How do they do it?  Heaven only knows they have enough on their plate with poisoning the atmosphere and trashing the environment down at Abbott Point, for a coal industry unlikely ever to pay its way if it ever eventuates;

Our Environment Minister and minister for Adani boasts a new heritage listed post-industrial port has been secretly prepared to tempt the nation’s appetite for intrigue and betrayal and to satisfy the need for curators of the future should they need an example of stranded economic asset or a national economic basket case.

No expense has been spared by our coal-industry puppets, their National Party hangers-on and a myriad assorted camp followers. Spoiler alert. 2016 will contain a charm offensive in the form of tax cuts. Then everything will be obliterated as the Adani-sponsored Turnbull juggernaut wipes out everything in its path.

The tables, which, as you recall still have everything on them now bear an embarrassment of riches a veritable feast of evidence that there has never been a more exciting time to be alive.
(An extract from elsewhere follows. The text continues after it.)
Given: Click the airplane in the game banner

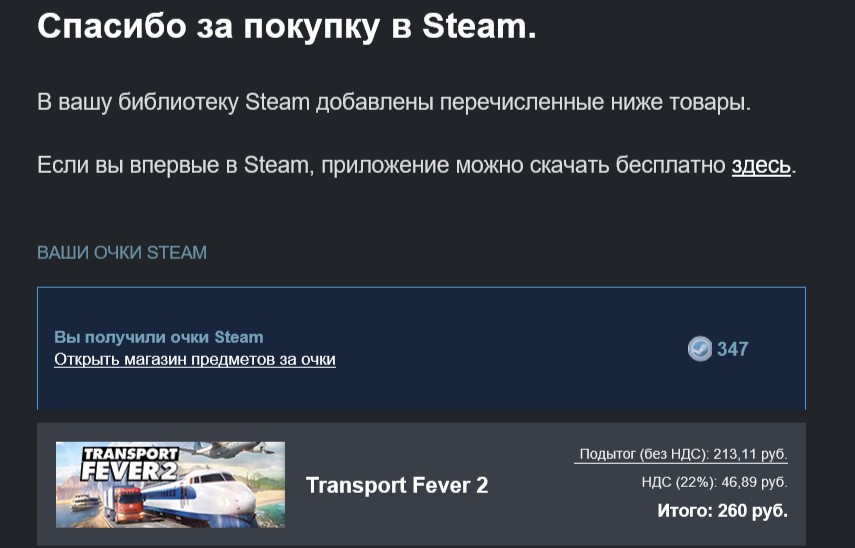Looking at the screenshot, I should tap(225, 449).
Especially if you are Malcolm Turnbull and not a poor, ordinary person who needs decent wages, a union to protect their conditions or any form of Medicare health treatment.

Turnbull, a former merchant banker and rhyming slang, is so increasingly besotted by the sound of his own voice and his own reflection in a thought bubble that he can make no sense at all of his PM gig. Turners struggles with actually getting stuff done or asserting his authority. It would help if he knew what to do. Or could take advice.

Authority is built on respect but Turnbull has instead channelled his energies and talents into a lifetime of building other things, like the mare’s nest of the NBN, amassing a personal fortune and not putting a foot wrong in the collapse of HIH.

Although he’s had a long honeymoon with the country his tax accountants are shagging, Turnbull’s not so attractive to the all the chaps at the office. True, the chapesses all have an emoji crush on him, judging Julie Bishop’s flirting although her follow-the leader-support doesn’t really count.

Turnbull struggles with the notion that being PM involves leadership and leadership involves the judicious exercise of power as authority. It’s a bit more than a vanity mirror and already there are serious flaws in the glass.